[[ RECORDS FOR PROCESSING open ]]
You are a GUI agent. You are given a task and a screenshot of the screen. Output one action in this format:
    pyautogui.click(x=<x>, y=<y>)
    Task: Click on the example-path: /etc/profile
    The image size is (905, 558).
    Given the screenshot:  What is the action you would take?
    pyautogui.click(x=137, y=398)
[[ RECORDS FOR PROCESSING closed ]]
Convert the listing into a JSON array of strings with one entry per line, omitting blank lines.

[
  "You are a GUI agent. You are given a task and a screenshot of the screen. Output one action in this format:",
  "    pyautogui.click(x=<x>, y=<y>)",
  "    Task: Click on the example-path: /etc/profile",
  "    The image size is (905, 558).",
  "    Given the screenshot:  What is the action you would take?",
  "    pyautogui.click(x=137, y=398)"
]